STF marca julgamento do ‘núcleo 4’ da tentativa de golpe; veja quando será

Primeira Turma do STF
Primeira Turma do Supremo, responsável por julgar os acusados pela trama golpista Foto: Marcelo Camargo/Agência Brasil

O presidente da Primeira Turma do STF (Supremo Tribunal Federal), Cristiano Zanin, reservou nesta quarta-feira, 24, as sessões dos dias 14, 15, 21 e 22 de outubro para o julgamento dos sete réus do chamado “núcleo 4” da tentativa de golpe de Estado para reverter o resultado das eleições de 2022.

O grupo é formado por militares e ex-integrantes da Abin (Agência Brasileira de Inteligência), acusados pela PGR (Procuradoria-Geral da República) pela disseminação de notícias falsas sobre as urnas eletrônicas e por ações de suporte logístico aos ataques de 8 de janeiro de 2023.

Nos dias 14 e 21, as sessões ocorrerão em dois turnos, das 9h às 12h e das 14h às 18h.
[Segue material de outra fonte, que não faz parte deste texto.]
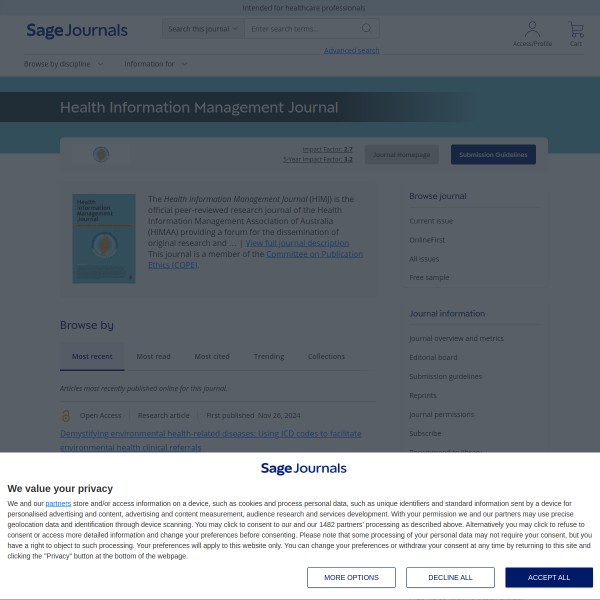Click the small journal logo badge
The height and width of the screenshot is (600, 600).
tap(101, 154)
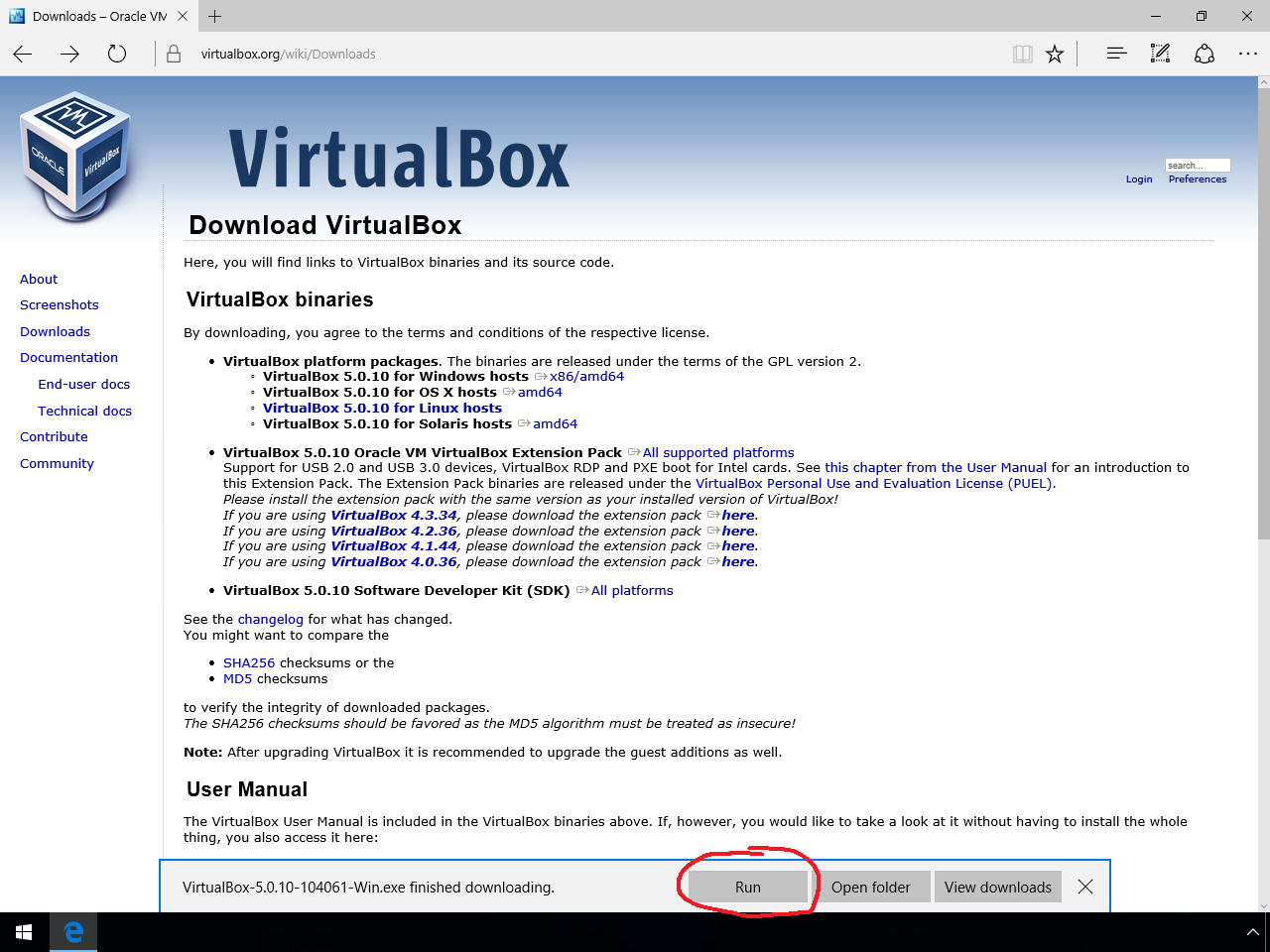Click the browser Back arrow

coord(23,55)
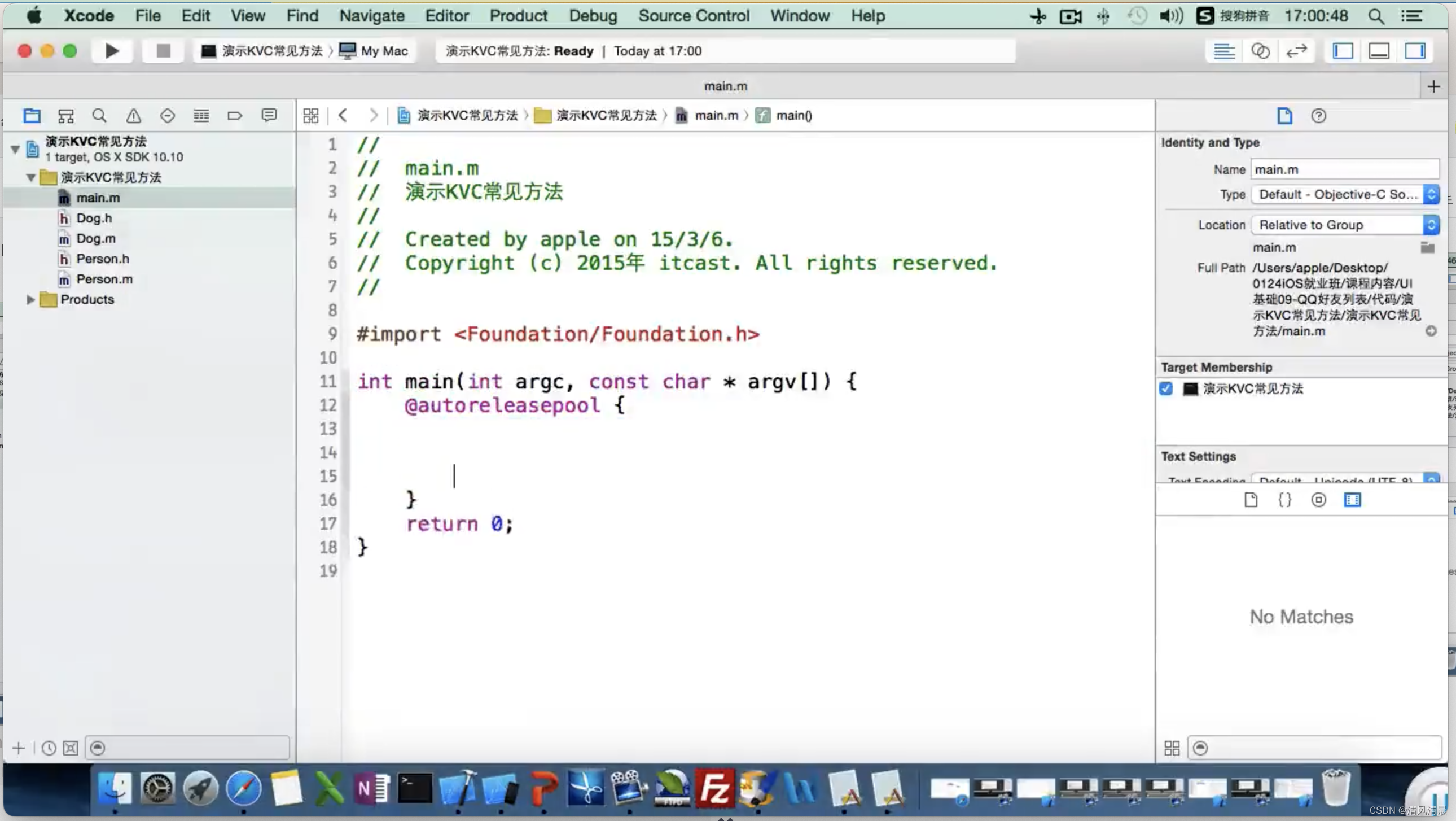Image resolution: width=1456 pixels, height=821 pixels.
Task: Click the Run button to build project
Action: (x=113, y=50)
Já nos dias 15 e 22, o julgamento será apenas no período da manhã, das 9h às 12h.

+O ineditismo nas condenações de Bolsonaro e generais por golpe de Estado

Quem são os réus

Integram o “núcleo 4” Ailton Gonçalves Moraes Barros, Ângelo Martins Denicoli, Carlos César Moretzsohn Rocha, Giancarlo Gomes Rodrigues, Guilherme Marques Almeida, Marcelo Araújo Bormevete, Reginaldo Vieira de Abreu.

Os réus respondem pelos crimes de tentativa de abolição violenta do Estado Democrático de Direito, tentativa de golpe de Estado, participação em organização criminosa armada, dano qualificado e deterioração de patrimônio tombado.

No início da semana, o relator do caso, Alexandre de Moraes, havia solicitado a Zanin a definição das datas, ressaltando que todas as diligências requeridas pelas defesas já tinham sido cumpridas, que os interrogatórios e as oitivas de testemunhas haviam sido realizados e que tanto a PGR quanto os advogados dos acusados haviam apresentado suas alegações finais.

O julgamento será conduzido pela Primeira Turma do STF, composta por Moraes, Zanin, Cármen Lúcia, Luiz Fux e Flávio Dino.

A expectativa é de que o colegiado defina ainda neste ano as penas ou eventuais absolvições, em mais uma etapa do processo que já condenou o ex-presidente Jair Bolsonaro (PL) e sete aliados pelo plano de ruptura institucional.